Giving my kids that same amount of freedom is almost impossible in the suburbs, although I try. The world seems like a scarier place now. We hear about child trafficking, kidnapping, child pornography and people who generally enjoy hurting children. There’s also a lot of mom-shaming that goes on. “You let your kid do what???” Trying to raise an independent child means suffering through the comments of other moms.
Recently my 9 year old son has been asking for quite a bit more freedom. He is totally stoked about his bike (he recently moved up to a real mountain bike with hand brakes and gears), and he wants to ride it everywhere. We live in a small neighborhood and he quickly tired of riding up and down our street. He started asking to go further out, but there is a busy main road that I would never in a million years let him cross. People are horribly distracted when they drive these days, and even though I trust my son, I don’t trust idiot drivers.
We came to a compromise. He was allowed to ride anywhere there’s a sidewalk, as long as he didn’t cross the main road. He could ride into other neighborhoods, which made for a nice long ride. Before long he started pushing that limit as well. One time the two kids and I rode our bikes to the grocery store, which involved crossing the road, and he got it into his head that he wanted to ride up to the store alone and buy himself a drink and a snack. He wanted to go alone, pay for his items in the store and then enjoy them. To him that felt like a very adult thing to do. The kid definitely inherited my penchant for solo adventure travel, because he wanted to do it alone.
There was no way he was crossing the main road alone, so we came to another compromise. He is now allowed to ride on the sidewalk all the way up to a gas station, buy his drink and snack, put them in his backpack and ride home to enjoy them. Even that worries me. There are adults around a gas station and he’s close to the main road.

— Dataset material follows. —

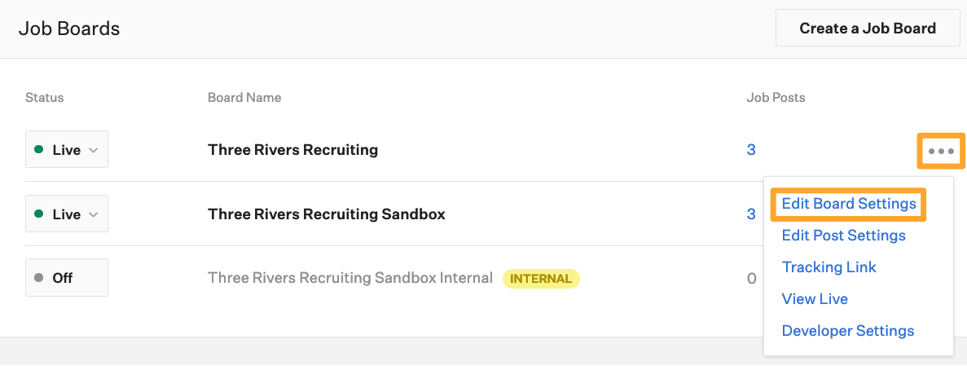Open job posts count for Recruiting Sandbox
Viewport: 967px width, 366px height.
tap(751, 214)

We have strict rules about not talking to anyone except the cashier, not going into the restroom, not dilly dallying, not getting close to anyone’s car, and the list goes on.
Riding to the gas station and buying himself something (with money he has to earn) has become his favorite thing to do. He’s out in the world alone, responsible for himself. There’s the potential for danger, and that makes it exciting. Twenty years ago riding to the store for a drink would have been no big deal, but it’s 2019 and everyone is paranoid because bad things really do happen. I let my son take the risk because he has to take risks to be successful in life, and he may as well start now. I don’t want him living in my basement when he’s 32, so I want him to know how good it feels to be be independent. Freedom is addictive. Each time he ventures a little farther out, he gets a taste of adventure, of personal responsibility, of risk and reward. Hopefully when it’s time to move out, get a job and manage his own life, he’ll be ready.